### RECORDS FOR THIS TASK ###

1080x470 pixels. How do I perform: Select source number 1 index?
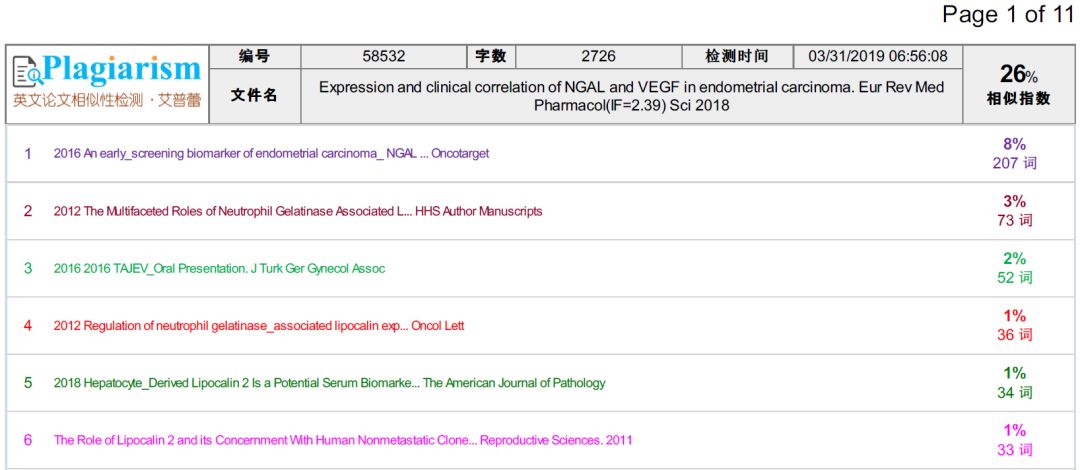click(28, 154)
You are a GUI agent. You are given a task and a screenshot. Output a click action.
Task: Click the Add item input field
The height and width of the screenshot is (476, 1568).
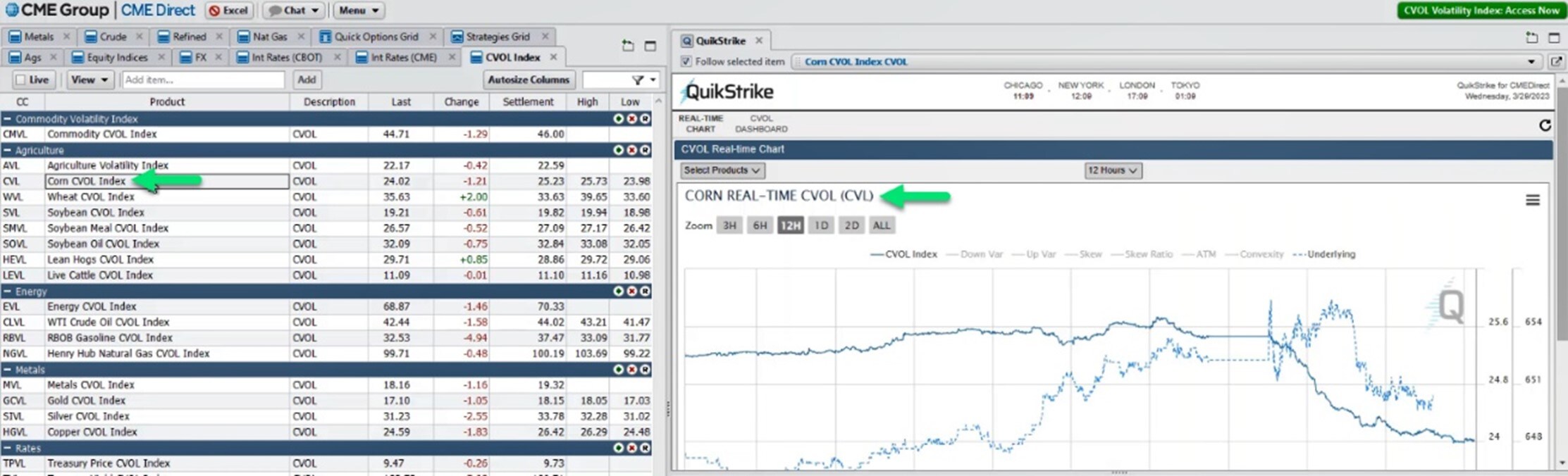tap(203, 80)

###

Reproduce word for word every line of the data from the one containing "You are a GUI" through the end, including both that first line and the last one, and omit the pictures.

▶ _SOLUTION FOR THIS TASK_
You are a GUI agent. You are given a task and a screenshot. Output a click action.
Task: Click the Add item input field
The height and width of the screenshot is (476, 1568).
tap(203, 80)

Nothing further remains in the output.